Faşizm tehlikesi, kapıda. Başkentin banliyö semtlerinden Tor Sapienza’nın sakinleri ile aralarında çok sayıda çocuğun ve siyasi mültecinin de yer aldığı  göçmenler arasında çıkan çatışma, yabancı düşmanlığı ve hoşgörüsüzlüğün geldiği noktaya işaret ediyor İtalya’da. Banliyö semtlerinde patlak veren hoşgörüsüzlük, ırkçılığa dönüşüyor. Göçmen nüfusun ağırlıkta olduğu banliyölerde tırmanan gerginliğin temelinde kadınları hedef alan saldırılar gerekçe gösterilirken, “Müslümanlar, siyahlar kapı dışarı!” diye haykırıyor İtalyanlar.

Yoksulları yoksullara düşüren çatışmalar bir tek Roma’yla sınırlı değil. Torino’ya bağlı   Borgaro’nun sakinleri belediye otobüsünde Romanların yolcuları rahatsız ettikleri iddiasıyla kendileri için özel bir hat istediler, Cenova’nın merkezi ve Ponente’de Afrikalılar Latin çetelerle çatışıyor, Milano’nun San Siro ve Corvetto semtlerindeki toplu konutlarda ikamet eden İtalyanlar, 800 evi  işgal eden göçmenlerle karşı karşıya.Tekstil merkezi Prato’da ise  İtalyanların hedefinde Çinliler var. Tekstil sektöründe ipleri eline alan Çinliler, bu yörede tırmanan ırkçılığın bir başka boyutu, Güney illerinden Bari’de 150 göçmeni şehir merkezinde kurulan çadır kente taşıyan belediye başkanını, semt halkı protesto ediyor, Sicilya adasında Catania’da sığınma hakkı için Cara’da bekletilen 4 bin göçmeni hedef alan adalılar çevredeki yolları keserek dile getiriyor tepkilerini.

Matteo Salvini de sahnede

İtalyanların geleceğini tehlikeye atan bir tek Matteo Renzi değil. Merkez sağın lideri olmayı hedefleyen Lega (Kuzey Birliği) ve Avrupa Parlamentosu milletvekili Matteo Salvini de siyasi sahnede sesini duyuran bir başka Matteo. Fransız meslektaşı aşırı sağcı Marine Le Pen’in partisini model alan Matteo Salvini, avroya karşı çıkışı, dünya ekonomisini belirleyen bankalar ve finans çevrelerine sövmesi, göçmenleri hedef alan açıklamaları ile yoksul İtalyanların yaralarını sarıyor. Bir zamanlar Mussolini’ye kucak açan İtalyanlar, şimdi finans çevrelerinin memuru diye gördükleri Matteo Renzi’ye karşı Matteo Salvini’ye sempati duyuyor.
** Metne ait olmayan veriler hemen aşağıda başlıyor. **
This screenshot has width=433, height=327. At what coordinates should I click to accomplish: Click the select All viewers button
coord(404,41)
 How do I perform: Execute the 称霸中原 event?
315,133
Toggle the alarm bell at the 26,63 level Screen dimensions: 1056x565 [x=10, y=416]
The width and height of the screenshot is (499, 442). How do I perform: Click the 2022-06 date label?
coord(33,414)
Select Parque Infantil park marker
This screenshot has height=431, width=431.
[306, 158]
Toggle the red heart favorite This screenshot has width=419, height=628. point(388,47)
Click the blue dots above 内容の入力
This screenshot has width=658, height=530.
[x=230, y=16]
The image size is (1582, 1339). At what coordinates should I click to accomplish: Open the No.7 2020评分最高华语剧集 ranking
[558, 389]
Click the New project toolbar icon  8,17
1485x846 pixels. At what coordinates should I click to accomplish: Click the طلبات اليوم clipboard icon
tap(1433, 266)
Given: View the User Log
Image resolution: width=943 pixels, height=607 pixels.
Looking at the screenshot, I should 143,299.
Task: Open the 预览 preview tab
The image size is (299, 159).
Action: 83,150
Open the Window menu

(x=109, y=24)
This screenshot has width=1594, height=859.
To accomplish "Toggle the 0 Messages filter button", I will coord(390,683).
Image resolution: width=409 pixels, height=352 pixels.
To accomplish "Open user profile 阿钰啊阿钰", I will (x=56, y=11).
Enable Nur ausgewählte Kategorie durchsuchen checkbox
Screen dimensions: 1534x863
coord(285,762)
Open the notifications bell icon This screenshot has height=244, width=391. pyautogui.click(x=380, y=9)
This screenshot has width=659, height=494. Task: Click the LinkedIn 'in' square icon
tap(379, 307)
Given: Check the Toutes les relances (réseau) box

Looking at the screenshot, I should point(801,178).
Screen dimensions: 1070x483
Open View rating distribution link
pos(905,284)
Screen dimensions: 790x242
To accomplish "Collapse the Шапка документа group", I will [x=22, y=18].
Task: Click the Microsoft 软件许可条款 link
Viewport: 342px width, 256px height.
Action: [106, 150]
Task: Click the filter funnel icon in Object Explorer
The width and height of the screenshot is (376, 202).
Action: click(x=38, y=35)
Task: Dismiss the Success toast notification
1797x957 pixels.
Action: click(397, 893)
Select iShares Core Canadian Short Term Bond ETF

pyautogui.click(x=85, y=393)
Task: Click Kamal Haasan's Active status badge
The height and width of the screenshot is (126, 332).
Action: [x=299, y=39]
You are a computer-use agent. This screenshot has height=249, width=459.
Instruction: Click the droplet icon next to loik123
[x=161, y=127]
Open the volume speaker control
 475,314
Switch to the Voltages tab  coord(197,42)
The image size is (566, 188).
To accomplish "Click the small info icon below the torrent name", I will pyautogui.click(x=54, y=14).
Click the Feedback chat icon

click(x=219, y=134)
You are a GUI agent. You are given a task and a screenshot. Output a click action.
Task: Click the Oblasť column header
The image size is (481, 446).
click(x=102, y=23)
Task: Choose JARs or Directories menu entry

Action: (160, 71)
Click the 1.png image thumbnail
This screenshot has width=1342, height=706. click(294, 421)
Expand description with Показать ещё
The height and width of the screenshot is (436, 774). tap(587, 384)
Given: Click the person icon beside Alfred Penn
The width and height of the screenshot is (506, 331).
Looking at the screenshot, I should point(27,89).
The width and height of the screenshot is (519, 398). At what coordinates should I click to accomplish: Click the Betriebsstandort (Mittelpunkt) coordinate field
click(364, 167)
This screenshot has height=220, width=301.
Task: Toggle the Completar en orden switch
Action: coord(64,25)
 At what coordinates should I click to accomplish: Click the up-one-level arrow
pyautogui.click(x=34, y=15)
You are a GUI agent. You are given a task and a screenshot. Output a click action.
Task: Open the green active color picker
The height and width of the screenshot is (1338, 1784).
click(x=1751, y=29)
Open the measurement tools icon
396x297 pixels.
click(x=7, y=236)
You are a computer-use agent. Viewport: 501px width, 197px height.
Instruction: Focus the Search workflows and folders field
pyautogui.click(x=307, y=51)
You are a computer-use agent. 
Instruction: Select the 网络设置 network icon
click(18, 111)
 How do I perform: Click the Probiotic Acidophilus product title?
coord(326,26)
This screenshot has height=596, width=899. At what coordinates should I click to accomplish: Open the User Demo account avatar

“İtalya ikinci bir Yunanistan olur mu diye kaygılananlar” yaşam kalitelerinin geldiği noktayı gördükçe “Yunanistan’dan farkımız kalmadı!” görüşünde. Sağlık ve eğitim sektöründeki kesintiler ve özelleştirmeler İtalya’yı savaş yıllarının ekonomisine geri döndürdü. Yoksulluk kapıya dayanana kadar sesleri çıkmayan sendikaların girişimiyle dün 25 kentte “sosyal protestolar” düzenlendi. Milano, Padova ve Pisa’da polisle gerginliğin yaşandığı, bu protestoların bir başlangıç olduğu, arkasının geleceği öne sürülüyor.

Po nehri ve göller taşıyor… Şehirler ve kasabalar suya gömüldü

Çizme, küresel ısınmanın sonucu köklü iklimsel değişimlerin yaşandığı Akdeniz’de ülkeyi kuzeyden güneye etkileyen yoğun yağışlar, toprak kaymaları, Roma, Milano, Cenova gibi büyük kentlerin yanı sıra yüzlerce kasabayı sulara gömen doğal afetlerle de karşı karşıya bugünlerde.

Özellikle kuzeyde devam eden şiddetli yağışlar nedeniyle Po nehri, taşma noktasında. Nehrin, yıllar sonra  yatağından çıkarak çevrede ciddi hasara neden olmasından ürkülüyor. Yine kuzeyde d’Orta ve Maggiore gölleri taşarak bazı kıyı yerleşimlerine zarar verdi. Cenova’nın başkenti olduğu Ligurya bölgesinde hem kıyı şeridi hem de dağlık kesimdeki toprak kaymaları can alırken, doğal çevreye zarar vermeye devam ediyor. Sözün kısası ekonomisi savaş yıllarına dönen İtalya, iklimsel değişimlerin felakete dönüşen sonuçlarıyla da yüzleşiyor.